Paris Hilton, who shortly thereafter announced she was a Cash Money signee, stars in the video. The song came at Future's hook-writing pop crossover peak, right around the time of "U.O.E.N.O.," "Bugatti," and "Loveeeeee Song." It kicks off with Wayne, still ostensibly the biggest star on the roster (speaking of Wayne's sex-positive bona fides, he does advocate for simultaneous sexual climaxes). But it's Nicki who runs away with the song, no question, flipping the other artists' lyrics about "million dollar pussy" into her own version of the phrase, a celebration of herself.
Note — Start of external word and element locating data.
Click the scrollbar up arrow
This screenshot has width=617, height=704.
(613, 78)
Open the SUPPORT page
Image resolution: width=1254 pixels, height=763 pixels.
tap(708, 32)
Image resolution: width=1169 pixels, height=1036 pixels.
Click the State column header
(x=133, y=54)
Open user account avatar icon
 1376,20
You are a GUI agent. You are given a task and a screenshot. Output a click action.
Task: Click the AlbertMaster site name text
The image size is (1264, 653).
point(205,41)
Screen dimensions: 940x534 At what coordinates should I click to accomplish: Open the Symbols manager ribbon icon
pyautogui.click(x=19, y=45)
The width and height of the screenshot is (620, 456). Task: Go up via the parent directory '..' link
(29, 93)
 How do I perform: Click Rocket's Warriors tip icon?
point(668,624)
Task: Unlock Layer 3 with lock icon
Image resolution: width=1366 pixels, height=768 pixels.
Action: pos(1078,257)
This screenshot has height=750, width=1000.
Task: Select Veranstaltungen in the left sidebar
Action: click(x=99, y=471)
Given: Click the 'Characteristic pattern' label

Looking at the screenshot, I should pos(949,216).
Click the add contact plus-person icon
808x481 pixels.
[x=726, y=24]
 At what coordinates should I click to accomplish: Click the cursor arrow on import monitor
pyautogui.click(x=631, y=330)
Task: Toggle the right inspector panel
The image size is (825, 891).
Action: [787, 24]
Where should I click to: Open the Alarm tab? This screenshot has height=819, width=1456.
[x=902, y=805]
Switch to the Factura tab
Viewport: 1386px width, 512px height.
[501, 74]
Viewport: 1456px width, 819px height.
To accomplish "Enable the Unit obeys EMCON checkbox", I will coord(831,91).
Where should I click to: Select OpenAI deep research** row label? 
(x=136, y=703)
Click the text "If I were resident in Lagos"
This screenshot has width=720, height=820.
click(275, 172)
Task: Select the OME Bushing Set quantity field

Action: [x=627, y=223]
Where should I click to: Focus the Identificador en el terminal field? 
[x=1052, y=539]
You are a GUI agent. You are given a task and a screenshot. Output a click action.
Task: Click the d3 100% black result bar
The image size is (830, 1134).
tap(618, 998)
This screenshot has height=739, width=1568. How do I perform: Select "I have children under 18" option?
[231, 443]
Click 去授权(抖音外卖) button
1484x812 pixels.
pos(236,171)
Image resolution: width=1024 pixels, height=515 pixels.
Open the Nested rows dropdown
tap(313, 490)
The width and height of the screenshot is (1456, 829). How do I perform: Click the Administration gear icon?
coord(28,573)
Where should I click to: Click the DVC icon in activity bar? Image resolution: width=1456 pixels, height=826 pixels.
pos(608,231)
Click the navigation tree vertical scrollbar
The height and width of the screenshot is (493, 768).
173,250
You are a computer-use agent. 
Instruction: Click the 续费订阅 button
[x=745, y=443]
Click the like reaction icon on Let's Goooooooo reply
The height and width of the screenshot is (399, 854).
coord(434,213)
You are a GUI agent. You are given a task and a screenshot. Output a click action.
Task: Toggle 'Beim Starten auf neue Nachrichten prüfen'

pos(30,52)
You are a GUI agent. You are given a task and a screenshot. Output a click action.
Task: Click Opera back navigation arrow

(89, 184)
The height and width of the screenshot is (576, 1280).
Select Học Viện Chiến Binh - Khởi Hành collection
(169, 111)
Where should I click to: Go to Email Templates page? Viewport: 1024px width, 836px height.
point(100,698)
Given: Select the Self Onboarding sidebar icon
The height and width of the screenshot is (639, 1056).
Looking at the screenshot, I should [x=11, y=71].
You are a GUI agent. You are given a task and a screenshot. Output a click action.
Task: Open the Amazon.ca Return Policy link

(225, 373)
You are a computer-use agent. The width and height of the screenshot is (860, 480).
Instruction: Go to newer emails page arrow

Nicki's verse has a bunch of good lines, but the first thing that stands out is how formally interesting it is. She cuts it off almost immediately to sing—legitimately croon, which is funny given the subject matter—about who's "got the baddest / pussy on the planet." She raps in a kind of laconic staccato, using the way she emphasizes the one-syllable punches (tap outs??) as a way of making them rhyme. And she ends it with a spoken version of a written trope—which, wait for it, mimics the way people talk on Twitter in a "hashtag" style bar, thus offering a metacommentary on Young Money's much-derided hashtag rap styling. Yo. That shit is crazy! Plus, look how good the last four lines are just straight up: "Pull up in that you-can't-afford this / only rap bitch on the Forbes list / pussy, jewelry, make 'em say "brrr," man / *rubs hands like Birdman.*" Beautiful. For this song—and this post, at least—it's enough to make you forget all about Wayne.